We have examined such documents and have reviewed such questions of law as we have considered necessary and appropriate for the purposes of our opinions set forth below. In rendering our opinions set forth below, we have assumed the authenticity of all documents submitted to us as originals, the genuineness of all signatures and the conformity to authentic originals of all documents submitted to us as copies or facsimile transmissions. We have also assumed the legal capacity for all purposes relevant hereto of all natural persons and, with respect to all parties to agreements or instruments relevant hereto other than the Company, that such parties had the requisite power and authority (corporate or otherwise) to execute, deliver and perform such agreements or instruments, that such agreements or instruments have been duly authorized by all requisite action (corporate or otherwise), executed and delivered by such parties and that such agreements or instruments are the legal, valid, binding and enforceable obligations of such parties. As to questions of fact material to our opinions, we have relied upon certificates of officers of the Company and of public officials. We have not undertaken any independent investigation to verify the accuracy or completeness of any of the foregoing assumptions.

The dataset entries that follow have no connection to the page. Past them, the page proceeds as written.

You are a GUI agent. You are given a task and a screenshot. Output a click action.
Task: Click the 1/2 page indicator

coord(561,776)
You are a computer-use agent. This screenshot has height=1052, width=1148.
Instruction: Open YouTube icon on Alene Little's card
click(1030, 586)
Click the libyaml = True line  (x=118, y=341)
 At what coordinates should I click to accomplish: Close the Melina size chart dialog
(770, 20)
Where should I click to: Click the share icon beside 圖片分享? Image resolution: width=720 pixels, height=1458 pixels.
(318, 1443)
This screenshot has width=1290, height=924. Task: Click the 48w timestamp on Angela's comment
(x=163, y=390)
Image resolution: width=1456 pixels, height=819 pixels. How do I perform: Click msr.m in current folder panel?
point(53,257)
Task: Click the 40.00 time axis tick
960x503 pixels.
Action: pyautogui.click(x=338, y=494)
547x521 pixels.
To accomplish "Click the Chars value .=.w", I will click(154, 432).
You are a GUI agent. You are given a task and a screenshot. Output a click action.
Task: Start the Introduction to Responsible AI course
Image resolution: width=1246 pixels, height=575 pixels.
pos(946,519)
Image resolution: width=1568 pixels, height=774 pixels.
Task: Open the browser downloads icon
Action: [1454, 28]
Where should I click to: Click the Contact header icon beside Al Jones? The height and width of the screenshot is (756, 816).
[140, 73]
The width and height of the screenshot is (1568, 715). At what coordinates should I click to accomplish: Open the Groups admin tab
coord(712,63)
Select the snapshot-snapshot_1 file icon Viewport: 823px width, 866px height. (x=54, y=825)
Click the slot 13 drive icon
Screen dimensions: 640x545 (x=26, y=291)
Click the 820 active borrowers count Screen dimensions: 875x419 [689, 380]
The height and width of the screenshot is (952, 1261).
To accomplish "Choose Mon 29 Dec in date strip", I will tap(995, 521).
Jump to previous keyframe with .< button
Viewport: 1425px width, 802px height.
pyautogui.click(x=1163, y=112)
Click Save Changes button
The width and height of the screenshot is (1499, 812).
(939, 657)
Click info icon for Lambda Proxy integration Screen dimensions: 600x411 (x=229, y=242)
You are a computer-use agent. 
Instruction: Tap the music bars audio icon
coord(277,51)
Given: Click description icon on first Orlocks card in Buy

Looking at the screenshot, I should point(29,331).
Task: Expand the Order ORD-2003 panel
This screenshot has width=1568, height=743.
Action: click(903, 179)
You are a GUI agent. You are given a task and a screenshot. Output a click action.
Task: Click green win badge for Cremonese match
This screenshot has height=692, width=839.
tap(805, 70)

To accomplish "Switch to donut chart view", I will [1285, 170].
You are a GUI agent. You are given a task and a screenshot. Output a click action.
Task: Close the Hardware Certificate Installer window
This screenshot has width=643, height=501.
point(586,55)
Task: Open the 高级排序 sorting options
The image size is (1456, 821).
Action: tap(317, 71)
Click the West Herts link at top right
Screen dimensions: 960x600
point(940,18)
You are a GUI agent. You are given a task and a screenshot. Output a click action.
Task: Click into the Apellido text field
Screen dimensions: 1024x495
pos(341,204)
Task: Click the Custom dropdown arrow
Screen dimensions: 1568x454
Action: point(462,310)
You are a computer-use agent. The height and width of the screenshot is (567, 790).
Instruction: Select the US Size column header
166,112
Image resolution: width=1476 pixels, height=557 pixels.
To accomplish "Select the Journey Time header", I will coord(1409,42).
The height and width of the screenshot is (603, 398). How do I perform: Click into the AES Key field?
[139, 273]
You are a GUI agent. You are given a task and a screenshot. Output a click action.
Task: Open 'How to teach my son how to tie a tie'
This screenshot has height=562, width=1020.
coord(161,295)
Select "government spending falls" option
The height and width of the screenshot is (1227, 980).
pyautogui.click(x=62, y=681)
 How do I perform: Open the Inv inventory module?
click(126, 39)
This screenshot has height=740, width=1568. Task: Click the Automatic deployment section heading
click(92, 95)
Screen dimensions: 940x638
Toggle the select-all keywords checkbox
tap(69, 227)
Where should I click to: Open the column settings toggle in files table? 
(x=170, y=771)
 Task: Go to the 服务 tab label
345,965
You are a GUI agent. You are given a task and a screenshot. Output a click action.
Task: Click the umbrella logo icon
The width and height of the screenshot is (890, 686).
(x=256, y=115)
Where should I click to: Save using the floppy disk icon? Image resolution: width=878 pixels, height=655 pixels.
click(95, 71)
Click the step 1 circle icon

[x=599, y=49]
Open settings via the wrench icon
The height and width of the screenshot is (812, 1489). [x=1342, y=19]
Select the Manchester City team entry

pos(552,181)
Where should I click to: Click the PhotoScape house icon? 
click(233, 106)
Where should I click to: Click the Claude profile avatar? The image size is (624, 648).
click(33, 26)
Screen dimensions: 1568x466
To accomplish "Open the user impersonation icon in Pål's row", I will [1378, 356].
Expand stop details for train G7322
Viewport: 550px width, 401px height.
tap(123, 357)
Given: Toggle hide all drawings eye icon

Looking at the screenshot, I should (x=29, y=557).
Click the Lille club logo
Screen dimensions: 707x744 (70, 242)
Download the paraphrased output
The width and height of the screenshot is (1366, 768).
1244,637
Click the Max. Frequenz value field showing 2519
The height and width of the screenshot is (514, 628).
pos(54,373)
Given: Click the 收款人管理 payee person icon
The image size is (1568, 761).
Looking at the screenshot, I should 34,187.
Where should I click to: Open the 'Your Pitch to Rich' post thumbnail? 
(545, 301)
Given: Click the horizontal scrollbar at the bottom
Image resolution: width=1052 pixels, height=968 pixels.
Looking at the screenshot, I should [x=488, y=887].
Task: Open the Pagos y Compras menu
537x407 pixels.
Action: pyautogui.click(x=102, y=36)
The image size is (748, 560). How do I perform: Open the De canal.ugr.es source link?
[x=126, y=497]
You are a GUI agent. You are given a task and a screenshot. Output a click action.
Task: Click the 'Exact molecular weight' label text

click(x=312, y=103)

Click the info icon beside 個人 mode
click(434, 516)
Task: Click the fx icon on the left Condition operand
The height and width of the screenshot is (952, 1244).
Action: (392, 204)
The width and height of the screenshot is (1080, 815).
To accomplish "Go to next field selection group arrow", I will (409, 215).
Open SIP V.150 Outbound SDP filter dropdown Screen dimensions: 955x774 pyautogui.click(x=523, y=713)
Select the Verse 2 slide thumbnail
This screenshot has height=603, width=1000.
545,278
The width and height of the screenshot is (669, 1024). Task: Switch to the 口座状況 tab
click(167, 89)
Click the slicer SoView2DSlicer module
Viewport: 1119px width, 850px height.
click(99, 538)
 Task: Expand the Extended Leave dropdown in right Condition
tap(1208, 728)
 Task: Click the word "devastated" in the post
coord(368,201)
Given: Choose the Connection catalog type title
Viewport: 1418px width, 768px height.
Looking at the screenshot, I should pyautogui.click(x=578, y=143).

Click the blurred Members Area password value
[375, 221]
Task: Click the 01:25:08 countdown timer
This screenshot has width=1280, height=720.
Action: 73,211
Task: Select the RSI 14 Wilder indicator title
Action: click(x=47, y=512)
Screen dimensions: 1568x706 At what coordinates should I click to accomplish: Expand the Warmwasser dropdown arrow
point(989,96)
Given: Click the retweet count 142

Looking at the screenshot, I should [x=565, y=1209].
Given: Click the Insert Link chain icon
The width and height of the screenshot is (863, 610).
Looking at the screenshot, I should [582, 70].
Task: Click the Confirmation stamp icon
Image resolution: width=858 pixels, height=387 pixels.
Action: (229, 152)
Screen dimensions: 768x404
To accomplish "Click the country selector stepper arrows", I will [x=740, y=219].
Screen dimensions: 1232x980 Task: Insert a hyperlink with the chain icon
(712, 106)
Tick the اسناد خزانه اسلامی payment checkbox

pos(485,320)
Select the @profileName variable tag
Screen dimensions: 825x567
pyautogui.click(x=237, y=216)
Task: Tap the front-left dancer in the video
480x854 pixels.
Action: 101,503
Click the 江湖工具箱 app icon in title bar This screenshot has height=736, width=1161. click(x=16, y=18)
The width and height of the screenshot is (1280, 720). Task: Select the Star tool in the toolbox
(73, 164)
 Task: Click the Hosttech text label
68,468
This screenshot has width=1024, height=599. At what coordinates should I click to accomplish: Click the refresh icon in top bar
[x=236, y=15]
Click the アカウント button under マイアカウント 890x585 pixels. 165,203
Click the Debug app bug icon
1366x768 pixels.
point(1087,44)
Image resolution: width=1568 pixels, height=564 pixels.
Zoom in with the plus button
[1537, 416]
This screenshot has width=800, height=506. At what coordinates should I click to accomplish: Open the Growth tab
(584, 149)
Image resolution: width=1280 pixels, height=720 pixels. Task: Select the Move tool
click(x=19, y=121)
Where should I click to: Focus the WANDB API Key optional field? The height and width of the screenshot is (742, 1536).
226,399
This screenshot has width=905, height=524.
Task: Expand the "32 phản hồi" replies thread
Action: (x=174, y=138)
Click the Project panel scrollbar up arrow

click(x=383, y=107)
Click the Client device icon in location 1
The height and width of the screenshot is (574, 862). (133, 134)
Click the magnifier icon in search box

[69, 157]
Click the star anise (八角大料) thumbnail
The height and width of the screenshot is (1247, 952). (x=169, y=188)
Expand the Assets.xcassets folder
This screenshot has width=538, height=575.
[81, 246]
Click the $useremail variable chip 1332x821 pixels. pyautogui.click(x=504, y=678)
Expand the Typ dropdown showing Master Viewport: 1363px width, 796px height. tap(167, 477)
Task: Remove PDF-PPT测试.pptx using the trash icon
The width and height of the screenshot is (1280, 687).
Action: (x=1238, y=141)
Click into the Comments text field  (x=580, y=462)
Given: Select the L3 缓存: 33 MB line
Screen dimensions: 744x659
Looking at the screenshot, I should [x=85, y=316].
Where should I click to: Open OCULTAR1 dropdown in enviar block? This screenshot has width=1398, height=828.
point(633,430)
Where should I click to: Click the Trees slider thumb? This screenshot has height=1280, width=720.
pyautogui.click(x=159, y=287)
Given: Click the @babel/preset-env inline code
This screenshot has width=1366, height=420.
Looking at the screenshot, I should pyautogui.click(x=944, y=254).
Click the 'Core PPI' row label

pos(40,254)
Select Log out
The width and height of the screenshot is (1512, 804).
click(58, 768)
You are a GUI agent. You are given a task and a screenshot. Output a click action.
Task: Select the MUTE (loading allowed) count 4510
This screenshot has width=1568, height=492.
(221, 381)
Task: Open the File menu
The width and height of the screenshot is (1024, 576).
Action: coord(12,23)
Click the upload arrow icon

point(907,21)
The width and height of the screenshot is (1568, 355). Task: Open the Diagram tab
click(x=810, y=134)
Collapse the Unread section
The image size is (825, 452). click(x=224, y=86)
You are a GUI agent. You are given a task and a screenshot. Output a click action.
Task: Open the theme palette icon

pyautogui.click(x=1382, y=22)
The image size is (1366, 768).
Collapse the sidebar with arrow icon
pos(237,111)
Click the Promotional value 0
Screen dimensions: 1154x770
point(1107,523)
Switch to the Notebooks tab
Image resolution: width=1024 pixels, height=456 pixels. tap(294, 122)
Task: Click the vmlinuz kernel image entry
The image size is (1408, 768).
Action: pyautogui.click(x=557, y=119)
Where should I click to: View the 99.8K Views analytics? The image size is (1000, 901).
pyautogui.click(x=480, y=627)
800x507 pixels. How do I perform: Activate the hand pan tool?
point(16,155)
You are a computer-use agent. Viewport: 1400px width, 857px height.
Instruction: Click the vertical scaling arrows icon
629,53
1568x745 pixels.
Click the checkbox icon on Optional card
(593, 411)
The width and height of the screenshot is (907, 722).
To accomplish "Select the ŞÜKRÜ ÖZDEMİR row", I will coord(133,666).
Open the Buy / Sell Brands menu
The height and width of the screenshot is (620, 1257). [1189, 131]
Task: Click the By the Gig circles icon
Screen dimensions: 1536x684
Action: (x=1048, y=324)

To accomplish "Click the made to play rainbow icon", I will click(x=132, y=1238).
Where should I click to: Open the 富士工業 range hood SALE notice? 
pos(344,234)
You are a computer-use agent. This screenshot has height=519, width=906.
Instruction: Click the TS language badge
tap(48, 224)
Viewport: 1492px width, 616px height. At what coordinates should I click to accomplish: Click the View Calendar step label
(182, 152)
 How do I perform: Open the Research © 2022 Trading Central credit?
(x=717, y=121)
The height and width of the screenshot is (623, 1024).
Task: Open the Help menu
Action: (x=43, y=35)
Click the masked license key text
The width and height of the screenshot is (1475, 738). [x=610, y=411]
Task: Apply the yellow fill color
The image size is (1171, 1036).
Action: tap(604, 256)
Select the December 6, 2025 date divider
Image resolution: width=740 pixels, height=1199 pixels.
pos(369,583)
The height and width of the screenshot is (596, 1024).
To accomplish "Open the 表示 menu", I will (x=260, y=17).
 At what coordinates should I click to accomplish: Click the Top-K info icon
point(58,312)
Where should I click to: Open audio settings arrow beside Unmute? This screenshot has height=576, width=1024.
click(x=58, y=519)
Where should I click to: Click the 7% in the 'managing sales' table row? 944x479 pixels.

For purposes of this opinion letter, we have also assumed that the Shares will be offered, issued and sold in compliance with applicable United States federal and state securities laws and in the manner stated in the Registration Statement, the Prospectus and the Sales Agreement.

Based upon and subject to the foregoing, we are of the opinion that the Shares, when issued in accordance with the provisions of the Sales Agreement, including the receipt by the Company of the consideration therefor, will be validly issued as fully paid and non-assessable shares of the Company.

The foregoing opinion is limited to the laws of the Province of Ontario and the federal laws of Canada applicable therein on the date of this opinion, and we are expressing no opinion as to the effect of the laws of any other jurisdiction, domestic or foreign.


The opinion expressed in this letter is for the sole benefit of the Company in connection with the Prospectus. This opinion may not be relied upon by, disclosed to, or filed with, any other person without our prior written consent.  Notwithstanding the foregoing, we hereby consent to the filing of this opinion with the SEC as an exhibit to the Current Report on Form 8-K to be filed by the Company in connection with the offering. We also hereby consent to the use of our name under the heading "Legal Matters" in the Prospectus. In giving this consent, we do not thereby admit that we are within the category of persons whose consent is required under Section 7 of the Act or the rules and regulations of the SEC promulgated thereunder.

This opinion is expressed as of the date hereof and unless otherwise expressly stated, and we disclaim any undertaking to advise you of any subsequent changes in the facts stated or assumed herein or of any subsequent changes in applicable laws.